▶ **WHAT YOU NEED TO DO**
Beginning with the line where "You are a GUI" appears, restate each line word for word until the data ends. Pictures do not go in.

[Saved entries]
# # # # # # #
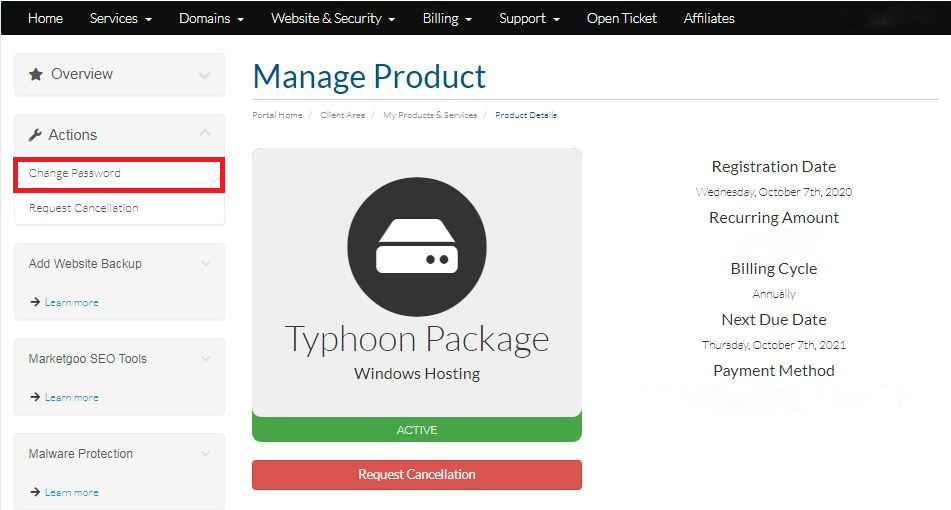Image resolution: width=951 pixels, height=510 pixels.
Task: Expand the Overview panel chevron
Action: [205, 75]
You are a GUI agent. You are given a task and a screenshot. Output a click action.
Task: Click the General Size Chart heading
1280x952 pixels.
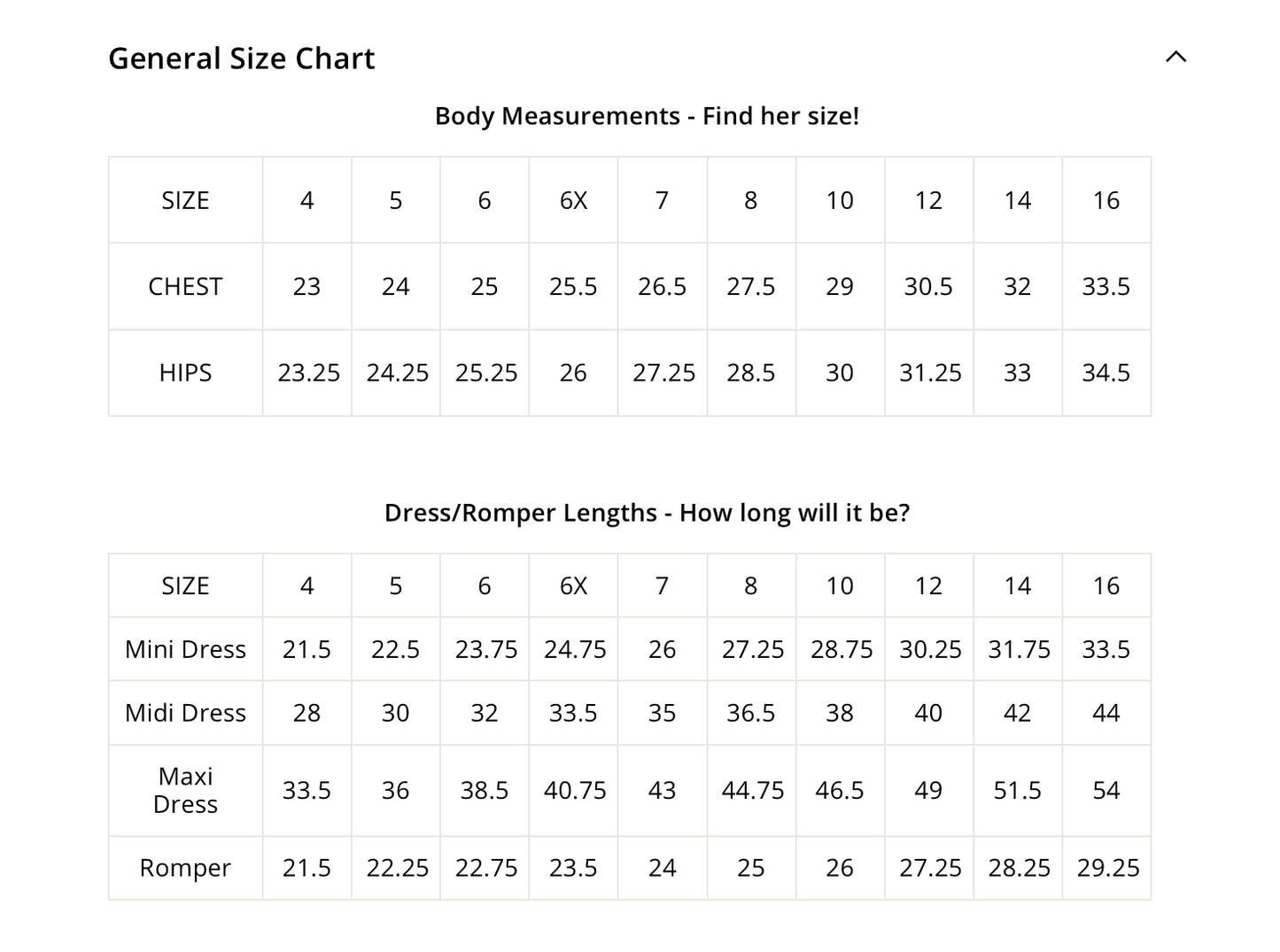coord(241,58)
# # # # # # #
▶ **EXPECTED OUTPUT**
You are a GUI agent. You are given a task and a screenshot. Output a click action.
Task: Click the General Size Chart heading
1280x952 pixels.
coord(241,58)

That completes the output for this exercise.